→ **About this task**: Only an exact repetition of the entries counts as an answer.

(Data for this task Opens)

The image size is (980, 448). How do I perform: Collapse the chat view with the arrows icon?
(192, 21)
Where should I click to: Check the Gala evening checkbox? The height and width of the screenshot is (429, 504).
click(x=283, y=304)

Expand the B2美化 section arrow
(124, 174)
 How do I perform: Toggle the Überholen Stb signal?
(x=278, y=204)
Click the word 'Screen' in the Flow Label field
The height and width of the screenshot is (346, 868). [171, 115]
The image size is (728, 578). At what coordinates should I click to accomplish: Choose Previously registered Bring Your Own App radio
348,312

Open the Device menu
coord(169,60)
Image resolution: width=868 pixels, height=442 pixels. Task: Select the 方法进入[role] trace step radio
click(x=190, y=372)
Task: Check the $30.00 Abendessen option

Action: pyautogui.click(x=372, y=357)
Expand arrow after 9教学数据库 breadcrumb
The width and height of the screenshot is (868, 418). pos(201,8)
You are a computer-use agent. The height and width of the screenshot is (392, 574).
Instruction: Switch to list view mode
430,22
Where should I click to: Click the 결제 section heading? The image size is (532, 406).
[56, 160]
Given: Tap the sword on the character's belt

(Data for this task Closes)

→ **Expected answer**:
The image size is (980, 448). How do I perform: Collapse the chat view with the arrows icon?
(192, 21)
Where should I click to: Check the Gala evening checkbox? The height and width of the screenshot is (429, 504).
click(x=283, y=304)

Expand the B2美化 section arrow
(124, 174)
 How do I perform: Toggle the Überholen Stb signal?
(x=278, y=204)
Click the word 'Screen' in the Flow Label field
The height and width of the screenshot is (346, 868). [171, 115]
The image size is (728, 578). At what coordinates should I click to accomplish: Choose Previously registered Bring Your Own App radio
348,312

Open the Device menu
coord(169,60)
Image resolution: width=868 pixels, height=442 pixels. Task: Select the 方法进入[role] trace step radio
click(x=190, y=372)
Task: Check the $30.00 Abendessen option

Action: pyautogui.click(x=372, y=357)
Expand arrow after 9教学数据库 breadcrumb
The width and height of the screenshot is (868, 418). pos(201,8)
You are a computer-use agent. The height and width of the screenshot is (392, 574).
Instruction: Switch to list view mode
430,22
Where should I click to: Click the 결제 section heading? The image size is (532, 406).
[56, 160]
Given: Tap the sword on the character's belt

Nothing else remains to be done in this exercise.